J’examinai un peu le contenu de la valise ouverte, avant de la refermer. Du linge et des dentelles admirables, plusieurs costumes complets, de ceux qu’il aimait à revêtir ; quelques livres des mieux choisis, les Commentaires de César, un volume de M. Hobbes, la Henriade de M. de Voltaire, un ouvrage sur les Indes, un sur les mathématiques, dépassant de beaucoup le niveau de mes études, – tels furent les objets que je remarquai avec des sentiments divers. Mais dans la valise ouverte, aucuns papiers d’aucun genre. Ceci me donna à réfléchir. Il était possible que notre homme fût mort : mais, puisque les contrebandiers l’avaient emporté, peu vraisemblable. Il était encore possible qu’il dût mourir de sa blessure ; mais le contraire l’était également. Et, en prévision de ce dernier cas, j’étais résolu à me pourvoir de quelques moyens de défense.

L’une après l’autre, je transportai les valises au plus haut de la maison, dans un galetas que nous tenions fermé à clef ; je retournai dans ma chambre, pris mes clefs ; et, remontant au grenier, j’eus la satisfaction d’en trouver deux qui s’adaptaient à merveille. L’une des valises contenait un portefeuille de chagrin, où je fis une incision à l’aide de mon canif. Désormais (autant que je pus en juger) notre homme était à ma merci. Il y avait là beaucoup de billets doux, principalement de l’époque de Paris ; et, ce qui nous était beaucoup plus utile, les brouillons de ses rapports au Secrétaire d’État anglais, avec les originaux des réponses : collection bien compromettante, et dont la publication eût déshonoré le Maître et mis sa vie en péril. Je riais tout seul en parcourant ces documents ; je me frottais les mains, je chantais tout haut, de jubilation. Le jour me surprit dans cette agréable besogne ; mais je ne me relâchai point de ma diligence, si ce n’est que j’allai à la fenêtre, jeter un coup d’œil au-dehors. Je vis la gelée disparue, la face du monde obscurcie de nouveau ; la pluie et le vent s’abattaient sur la baie ; – et j’acquis la certitude que le lougre avait quitté son mouillage, et que le Maître (mort ou vif) était à cette heure ballotté sur la mer d’Irlande.
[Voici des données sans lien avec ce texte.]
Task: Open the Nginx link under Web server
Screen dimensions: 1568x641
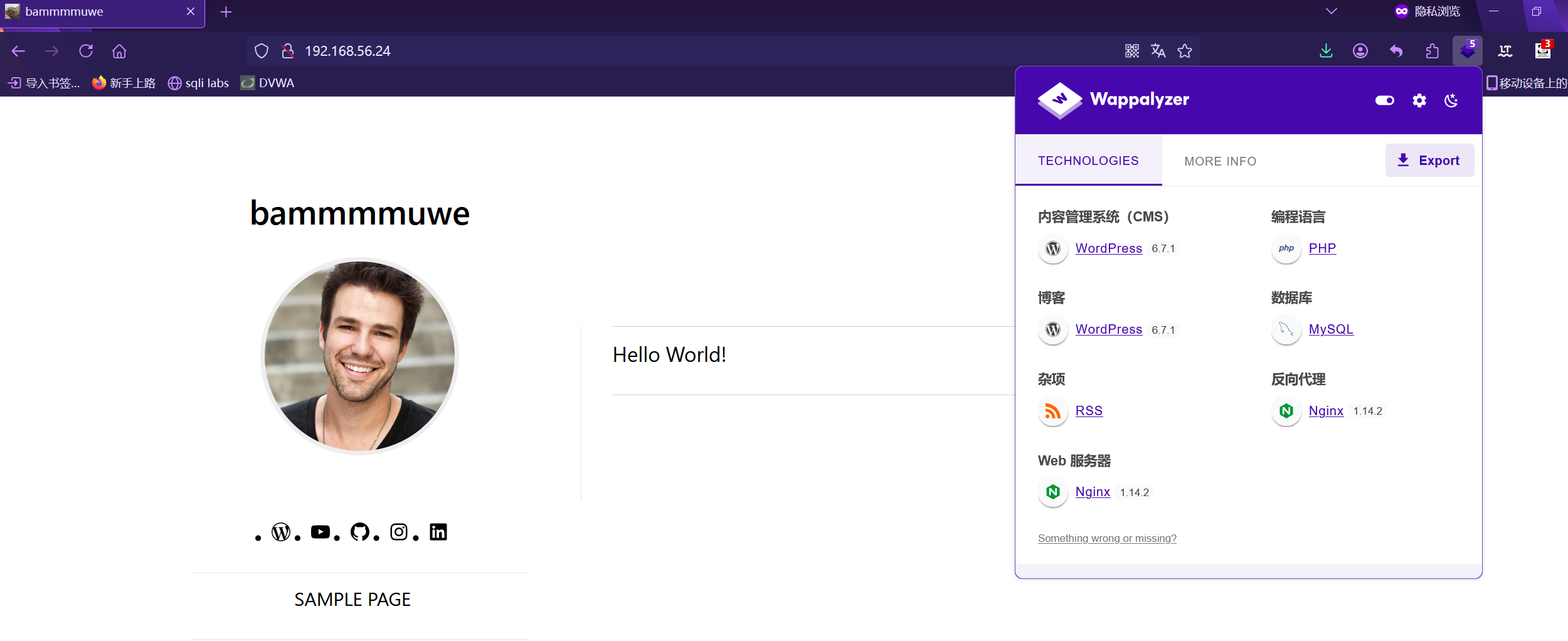Action: (1093, 492)
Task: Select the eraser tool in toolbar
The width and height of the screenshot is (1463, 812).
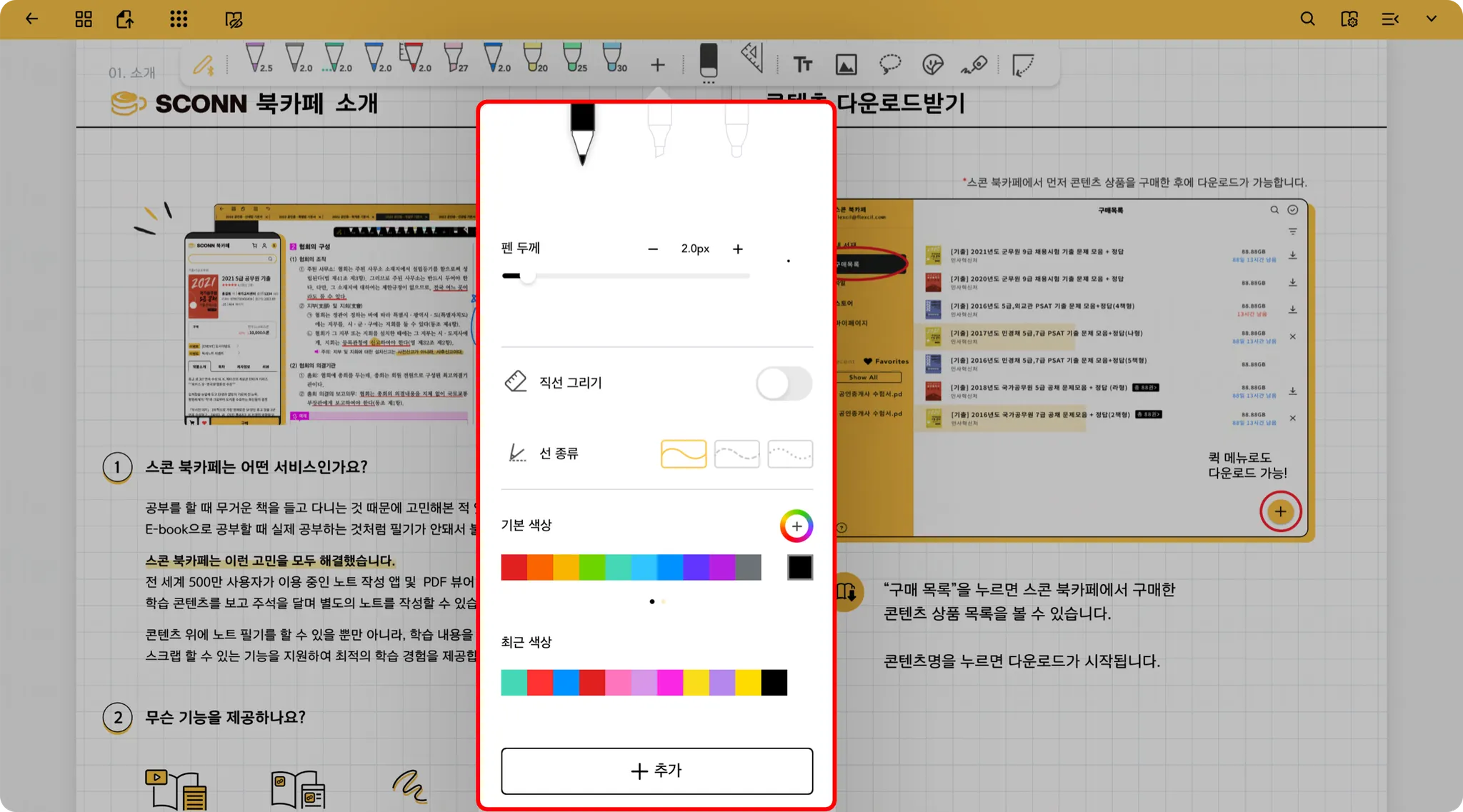Action: pos(708,61)
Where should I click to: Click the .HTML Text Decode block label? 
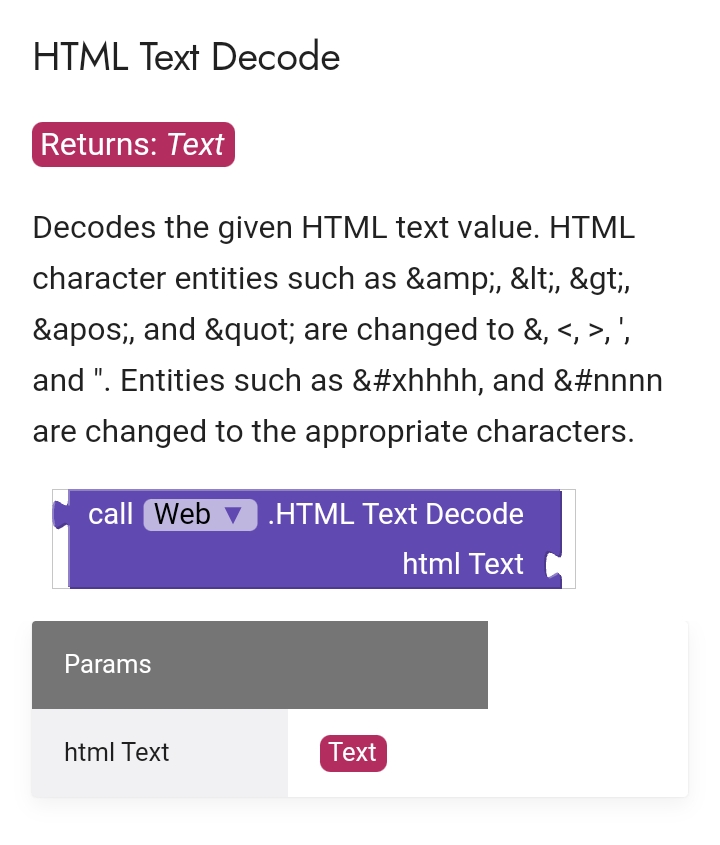click(x=396, y=514)
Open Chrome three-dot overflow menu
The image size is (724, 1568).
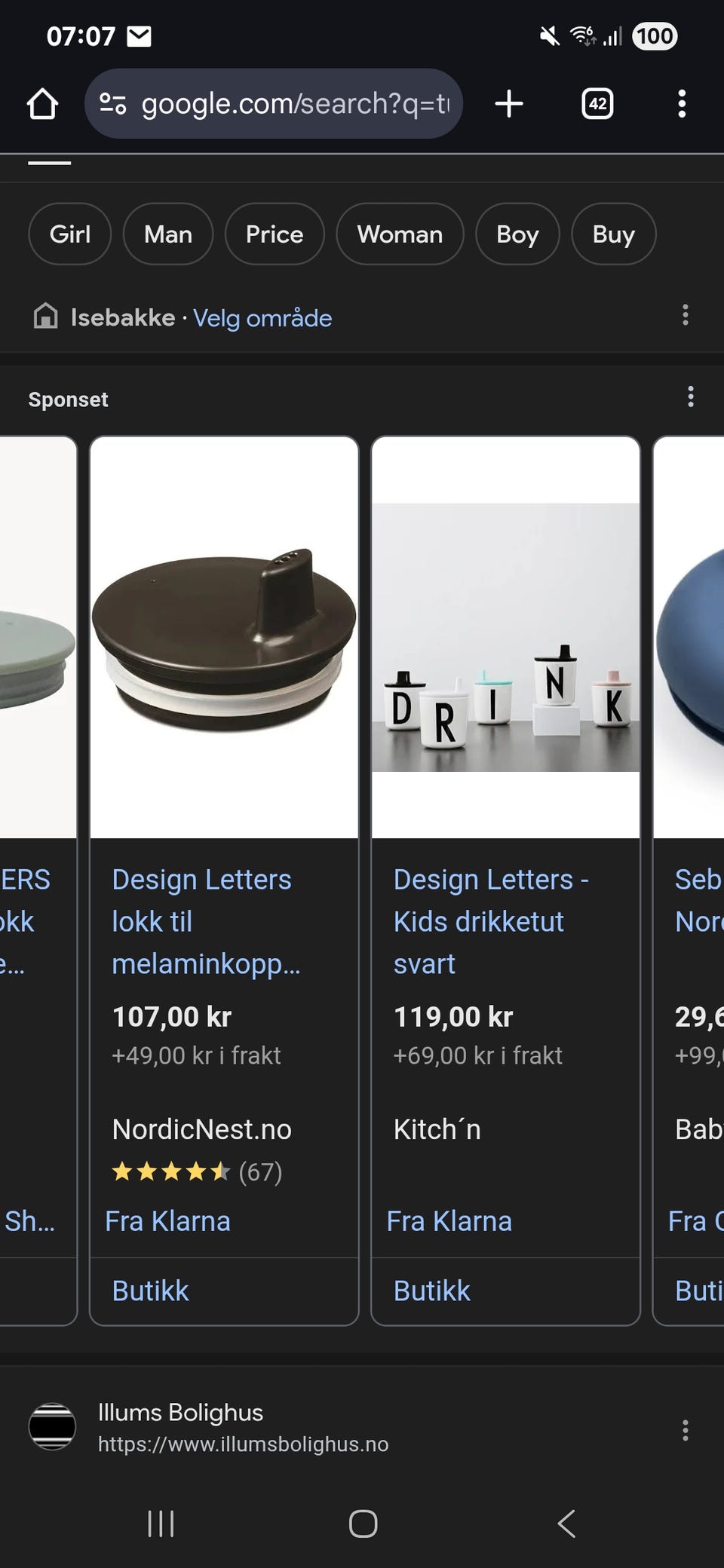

Il est bon que je mentionne ici le peu que j’ai pu glaner par la suite sur les événements de cette nuit. Je mis longtemps à les rassembler ; car nous n’osions pas questionner ouvertement, et les contrebandiers me regardaient avec animosité, sinon avec mépris. Il se passa près de six mois avant que nous fussions même certains que notre homme vivait ; et des années, avant que j’apprisse d’un des matelots de Crail, devenu cabaretier grâce à son argent mal acquis, quelques détails qui ont pour moi un air de vérité. À son dire, les contrebandiers trouvèrent le Maître relevé sur un coude, promenant ses regards autour de lui, puis contemplant d’un regard stupide la bougie ou sa main tout ensanglantée. À leur venue, il recouvra ses esprits, leur ordonna de le porter à bord et de se taire ; et lorsque le capitaine lui demanda comment il avait été blessé, il répondit par un torrent d’affreux blasphèmes, et s’évanouit sur-le-champ. Ils tinrent conseil, mais comme ils attendaient le vent d’une minute à l’autre, et qu’ils étaient bien payés pour le passer en France, ils ne se soucièrent pas de tarder. En outre, il était fort aimé de ces abominables gredins ; ceux-ci se figuraient qu’il était sous le coup d’une sentence capitale, car ils ignoraient en quelle mésaventure il avait été blessé ; et ils jugèrent de bonne amitié de le mettre hors de danger. On l’emporta donc à bord, il guérit durant la traversée, et fut débarqué, en pleine convalescence, au Havre-de-Grâce. Il est encore à noter qu’il ne dit pas un mot du duel à personne, et que pas un contrebandier, aujourd’hui encore, ne sait dans quelle querelle ou par la main de quel adversaire il tomba. Chez tout autre, j’aurais attribué cette discrétion à une prudence naturelle ; chez lui, j’y vois de l’orgueil. Il ne supportait pas d’avouer, ni peut-être vis-à-vis de lui-même, qu’il eût été vaincu par celui qu’il avait outragé si longtemps et qu’il méprisait aussi cruellement.